Things turn even more emotional when Eugene takes Rapunzel out of the water to watch the sky lanterns being released. It’s the emotional centerpiece of the film as Rapunzel and Eugene realize that they’re in love with one another. It’s too early for a happy ending, so Gothel and the Stabbington Brothers put their plan into motion, getting the two of them separated: Eugene gets tossed in jail and Rapunzel gets taken back to the tower, but it’s only for a short break. The ruffians from the sing-a-long bust Eugene loose thanks to Maximus alerting them of his predicament and Rapunzel finally realizes that she is the missing princess and rebels against Gothel.
You can see where it goes from there, but just because you see the finish line coming doesn’t mean it’s not an enjoyable ride home.
I love TANGLED. It’s such a fresh, beautiful, truly emotional movie that it speaks to the power of animation.

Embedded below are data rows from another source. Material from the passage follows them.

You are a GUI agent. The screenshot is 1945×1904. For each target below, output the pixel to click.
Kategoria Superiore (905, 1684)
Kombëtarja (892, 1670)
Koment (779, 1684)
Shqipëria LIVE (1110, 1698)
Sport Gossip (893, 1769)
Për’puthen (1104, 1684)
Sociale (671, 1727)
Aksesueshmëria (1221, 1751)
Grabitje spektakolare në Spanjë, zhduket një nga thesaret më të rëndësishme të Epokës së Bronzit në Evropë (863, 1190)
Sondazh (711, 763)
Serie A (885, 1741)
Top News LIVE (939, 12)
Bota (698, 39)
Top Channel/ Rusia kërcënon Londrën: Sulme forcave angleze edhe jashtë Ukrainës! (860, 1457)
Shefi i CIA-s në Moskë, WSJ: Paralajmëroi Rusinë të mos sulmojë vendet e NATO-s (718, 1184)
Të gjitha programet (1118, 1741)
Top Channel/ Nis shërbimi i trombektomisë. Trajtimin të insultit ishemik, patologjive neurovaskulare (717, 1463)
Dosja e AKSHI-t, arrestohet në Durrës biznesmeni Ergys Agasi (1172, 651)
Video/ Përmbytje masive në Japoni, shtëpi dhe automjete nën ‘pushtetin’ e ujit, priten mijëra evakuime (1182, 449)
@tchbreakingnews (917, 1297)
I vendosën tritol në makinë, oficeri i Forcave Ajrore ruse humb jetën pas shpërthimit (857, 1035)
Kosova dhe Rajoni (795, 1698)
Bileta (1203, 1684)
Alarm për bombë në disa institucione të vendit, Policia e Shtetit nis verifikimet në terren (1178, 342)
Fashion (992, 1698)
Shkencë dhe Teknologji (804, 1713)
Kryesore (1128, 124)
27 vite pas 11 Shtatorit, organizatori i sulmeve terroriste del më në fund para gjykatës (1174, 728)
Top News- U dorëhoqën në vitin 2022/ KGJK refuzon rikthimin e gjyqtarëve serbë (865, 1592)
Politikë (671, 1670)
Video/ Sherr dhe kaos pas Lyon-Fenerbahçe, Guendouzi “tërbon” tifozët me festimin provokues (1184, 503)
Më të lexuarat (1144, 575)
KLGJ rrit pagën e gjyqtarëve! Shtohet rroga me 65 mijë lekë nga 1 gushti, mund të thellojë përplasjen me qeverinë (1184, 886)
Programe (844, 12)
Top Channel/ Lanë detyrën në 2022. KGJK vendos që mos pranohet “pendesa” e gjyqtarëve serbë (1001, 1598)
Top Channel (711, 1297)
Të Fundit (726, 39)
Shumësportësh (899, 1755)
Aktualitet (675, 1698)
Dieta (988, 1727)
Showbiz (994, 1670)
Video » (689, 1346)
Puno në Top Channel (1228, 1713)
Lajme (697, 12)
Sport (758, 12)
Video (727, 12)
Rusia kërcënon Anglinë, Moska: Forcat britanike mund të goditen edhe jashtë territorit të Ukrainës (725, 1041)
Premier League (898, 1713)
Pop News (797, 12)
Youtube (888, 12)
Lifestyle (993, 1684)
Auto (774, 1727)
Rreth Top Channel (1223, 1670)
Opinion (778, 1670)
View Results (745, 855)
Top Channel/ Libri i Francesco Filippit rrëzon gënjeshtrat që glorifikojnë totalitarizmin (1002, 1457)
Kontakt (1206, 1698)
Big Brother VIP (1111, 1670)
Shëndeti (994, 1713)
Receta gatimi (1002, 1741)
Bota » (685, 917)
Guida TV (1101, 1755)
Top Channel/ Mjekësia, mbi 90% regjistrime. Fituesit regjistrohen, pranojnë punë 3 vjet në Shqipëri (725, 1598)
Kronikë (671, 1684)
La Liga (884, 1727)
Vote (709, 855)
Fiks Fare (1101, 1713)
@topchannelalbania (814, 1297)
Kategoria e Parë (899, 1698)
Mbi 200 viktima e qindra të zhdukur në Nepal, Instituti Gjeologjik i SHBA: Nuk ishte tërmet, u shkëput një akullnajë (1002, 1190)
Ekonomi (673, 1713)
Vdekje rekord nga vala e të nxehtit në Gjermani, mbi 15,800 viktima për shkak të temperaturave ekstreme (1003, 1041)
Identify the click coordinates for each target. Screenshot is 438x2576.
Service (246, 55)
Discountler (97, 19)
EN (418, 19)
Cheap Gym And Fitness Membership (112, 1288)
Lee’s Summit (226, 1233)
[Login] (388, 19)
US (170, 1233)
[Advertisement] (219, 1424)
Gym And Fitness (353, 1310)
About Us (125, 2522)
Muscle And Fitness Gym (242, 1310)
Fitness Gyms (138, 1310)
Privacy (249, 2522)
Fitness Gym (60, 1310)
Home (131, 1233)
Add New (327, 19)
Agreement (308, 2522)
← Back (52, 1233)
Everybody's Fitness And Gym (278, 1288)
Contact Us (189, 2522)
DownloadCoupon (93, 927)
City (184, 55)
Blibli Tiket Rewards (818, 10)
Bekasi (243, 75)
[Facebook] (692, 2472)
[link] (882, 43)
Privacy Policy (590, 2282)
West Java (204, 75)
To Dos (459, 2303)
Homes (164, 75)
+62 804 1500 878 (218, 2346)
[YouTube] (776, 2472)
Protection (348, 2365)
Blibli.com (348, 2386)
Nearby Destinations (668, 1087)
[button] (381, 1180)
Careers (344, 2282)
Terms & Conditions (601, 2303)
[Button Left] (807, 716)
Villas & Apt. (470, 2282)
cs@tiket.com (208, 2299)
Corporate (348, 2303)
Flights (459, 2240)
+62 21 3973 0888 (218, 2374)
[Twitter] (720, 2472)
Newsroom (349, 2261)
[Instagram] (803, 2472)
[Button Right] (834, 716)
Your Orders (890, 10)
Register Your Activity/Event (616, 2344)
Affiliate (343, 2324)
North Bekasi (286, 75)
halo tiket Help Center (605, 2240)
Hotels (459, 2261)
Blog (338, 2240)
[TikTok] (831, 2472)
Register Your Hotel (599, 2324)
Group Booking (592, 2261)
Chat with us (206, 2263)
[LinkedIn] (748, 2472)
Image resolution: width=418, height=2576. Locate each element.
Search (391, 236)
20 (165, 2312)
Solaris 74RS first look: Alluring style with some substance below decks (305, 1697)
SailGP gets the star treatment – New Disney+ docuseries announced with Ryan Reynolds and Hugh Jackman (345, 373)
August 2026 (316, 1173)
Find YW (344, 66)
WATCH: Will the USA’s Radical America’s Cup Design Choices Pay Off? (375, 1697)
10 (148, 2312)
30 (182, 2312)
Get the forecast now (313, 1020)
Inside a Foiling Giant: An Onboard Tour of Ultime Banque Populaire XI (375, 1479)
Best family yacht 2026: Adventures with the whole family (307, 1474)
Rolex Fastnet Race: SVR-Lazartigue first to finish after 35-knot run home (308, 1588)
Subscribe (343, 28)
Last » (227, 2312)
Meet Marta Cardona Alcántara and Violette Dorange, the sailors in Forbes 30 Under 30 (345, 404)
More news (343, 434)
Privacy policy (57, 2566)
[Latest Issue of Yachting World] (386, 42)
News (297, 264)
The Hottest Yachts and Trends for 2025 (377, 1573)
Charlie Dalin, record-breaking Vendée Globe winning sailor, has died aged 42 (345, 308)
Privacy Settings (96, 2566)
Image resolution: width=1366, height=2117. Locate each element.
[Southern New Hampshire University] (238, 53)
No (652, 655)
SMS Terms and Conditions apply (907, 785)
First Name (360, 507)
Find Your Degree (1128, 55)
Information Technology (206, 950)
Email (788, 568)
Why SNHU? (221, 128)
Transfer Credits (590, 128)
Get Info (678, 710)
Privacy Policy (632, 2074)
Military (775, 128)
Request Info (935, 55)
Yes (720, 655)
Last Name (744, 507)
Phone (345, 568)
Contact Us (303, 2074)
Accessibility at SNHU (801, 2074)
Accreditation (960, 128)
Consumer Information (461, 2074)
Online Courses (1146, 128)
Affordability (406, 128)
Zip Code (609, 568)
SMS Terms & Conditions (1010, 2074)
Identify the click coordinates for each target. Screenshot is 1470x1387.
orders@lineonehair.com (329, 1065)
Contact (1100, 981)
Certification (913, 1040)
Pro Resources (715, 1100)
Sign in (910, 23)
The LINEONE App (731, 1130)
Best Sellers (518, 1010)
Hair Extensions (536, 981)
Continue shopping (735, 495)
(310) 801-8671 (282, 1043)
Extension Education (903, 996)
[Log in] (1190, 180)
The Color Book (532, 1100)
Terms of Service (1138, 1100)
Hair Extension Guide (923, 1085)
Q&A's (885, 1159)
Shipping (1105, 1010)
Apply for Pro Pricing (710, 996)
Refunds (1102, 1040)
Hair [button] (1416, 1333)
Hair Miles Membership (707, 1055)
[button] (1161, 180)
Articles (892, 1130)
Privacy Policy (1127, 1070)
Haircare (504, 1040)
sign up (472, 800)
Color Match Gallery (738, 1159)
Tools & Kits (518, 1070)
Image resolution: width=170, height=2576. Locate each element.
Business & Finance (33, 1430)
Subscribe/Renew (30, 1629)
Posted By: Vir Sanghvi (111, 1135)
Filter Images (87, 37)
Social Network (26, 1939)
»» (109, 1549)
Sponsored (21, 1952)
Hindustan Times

When a critically injured Eugene slices off Rapunzel’s hair to prevent her from saving him and trapping herself with Gothel for eternity, thus consigning himself to death, it’s a honestly heartrending sequence. Rapunzel (her hair now short and brown) tries desperately to save him, singing the song that activates her hair and healing powers, even though she knows it won’t work.
But she does it anyway because that’s what you do when someone you love is dying in your arms. Even though you know it won’t work, you try it because it’s all you have.
And because it’s a fairy tale, it works, and then Rapunzel and Eugene go to the castle, where Rapunzel is reunited with her parents in one of the most stirring animated moments of recent memory. TANGLED is a triumph for Disney, a sign that the old company is perhaps ready for another period of greatness.